ThermoLife Int'l LLC v. Neogenis Labs Inc.

Decision Date14 April 2021
Docket NumberNo. CV-18-02980-PHX-DWL,CV-18-02980-PHX-DWL
PartiesThermoLife International LLC, Plaintiff, v. Neogenis Labs Incorporated, Defendant. NeoGenis Labs, Incorporated, Counterclaimant, v. ThermoLife International, LLC and Ronald L. Kramer, Counterdefendants.
CourtU.S. District Court — District of Arizona
ORDER

ThermoLife International, LLC ("ThermoLife") and Human Power of N Company (formerly known as NeoGenis Labs, Inc.) ("HumanN") each hold patents related to the use of nitrate technology. In this action, ThermoLife alleges that HumanN engaged in false advertising and false marking by, among other things, marking three of its nitrate-related products with inapplicable patent numbers, in violation of state and federal law. (Doc. 68.) HumanN, in turn, asserts an array of counterclaims against ThermoLife and its founder, Ronald L. Kramer ("Kramer"), including counterclaims for attempted monopolization and tortious interference that were previously dismissed with leave to amend. (Doc. 113.) HumanN has now filed an amended pleading in an attempt to cure the deficiencies identified in the previous order (Doc. 117) and ThermoLife has again moved to dismiss (Doc. 122). For the following reasons, ThermoLife's motion is granted in part and denied in part.

DISCUSSION
I. Legal Standard

To survive a motion to dismiss under Rule 12(b)(6), "a party must allege 'sufficient factual matter, accepted as true, to state a claim to relief that is plausible on its face.'" In re Fitness Holdings Int'l, Inc., 714 F.3d 1141, 1144 (9th Cir. 2013) (quoting Ashcroft v. Iqbal, 556 U.S. 662, 678 (2009)). "A claim has facial plausibility when the plaintiff pleads factual content that allows the court to draw the reasonable inference that the defendant is liable for the misconduct alleged." Id. (quoting Iqbal, 556 U.S. at 678). "[A]ll well-pleaded allegations of material fact in the complaint are accepted as true and are construed in the light most favorable to the non-moving party." Id. at 1144-45 (internal quotation marks omitted).
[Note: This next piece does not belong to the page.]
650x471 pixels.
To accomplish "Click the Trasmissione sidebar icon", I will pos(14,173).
However, the court need not accept legal conclusions couched as factual allegations. Iqbal, 556 U.S. at 679-80. The court also may dismiss due to "a lack of a cognizable legal theory." Mollett v. Netflix, Inc., 795 F.3d 1062, 1065 (9th Cir. 2015) (internal quotation marks omitted).
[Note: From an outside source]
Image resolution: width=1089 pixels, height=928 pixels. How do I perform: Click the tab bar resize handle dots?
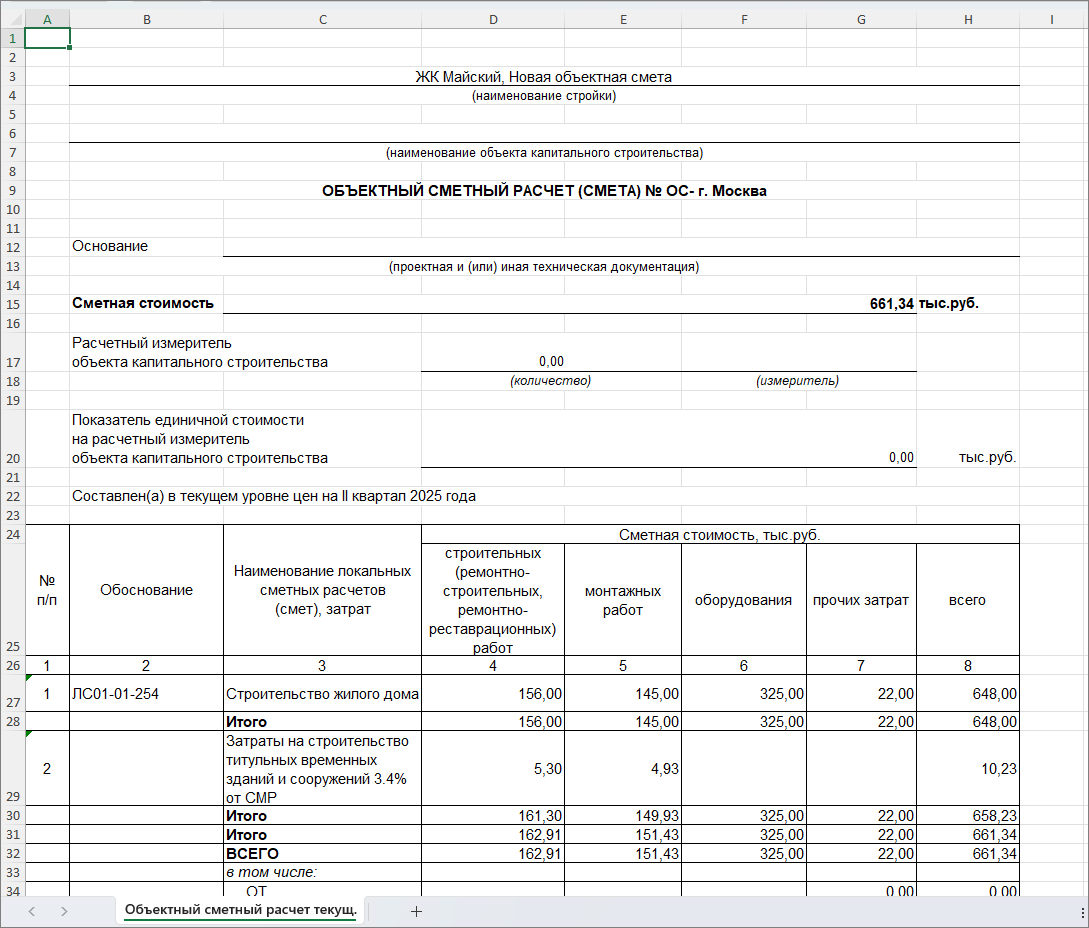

"When ruling on a Rule 12(b)(6) motion to dismiss, if a district court considers evidence outside the pleadings, it must normally convert the 12(b)(6) motion into a Rule 56 motion for summary judgment, and it must give the nonmoving party an opportunity to respond." United States v. Ritchie, 342 F.3d 903, 907 (9th Cir. 2003). However, a court may consider "certain materials—documents attached to the complaint, documents incorporated by reference in the complaint, or matters of judicial notice—without converting the motion to dismiss into a motion for summary judgment." Id. at 908.

II. ThermoLife's Exhibits

As a preliminary matter, HumanN objects to the three exhibits that were attached to ThermoLife's motion. (Doc. 125 at 3-4.) Exhibits A and C purport to be printouts fromHumanN's website: Exhibit A is an article entitled "Top 9 Nitric Oxide Supplements and Benefits" (Doc. 122-1) and Exhibit C is what appears to be a product page for HumanN's "SuperGrapes Chews" product (Doc. 122-3). Exhibit B purports to be a letter dated February 26, 2019 that ThermoLife sent to Amazon accusing HumanN of patent infringement. (Doc. 122-2.)

A. Exhibits A And C

HumanN argues that Exhibits A and C can't be considered for purposes of the pending Rule 12(b)(6) motion because website printouts are not, in general, subject to judicial notice and "[n]either was attached to or referenced in the Amended Counterclaims." (Doc. 125 at 3.) ThermoLife responds that the Court may consider Exhibits A and C because the printouts come from HumanN's own website and are being offered for the limited purpose of establishing HumanN's knowledge of "other supplements that economically compete with N-O supplements." (Doc. 134 at 7 n.4.)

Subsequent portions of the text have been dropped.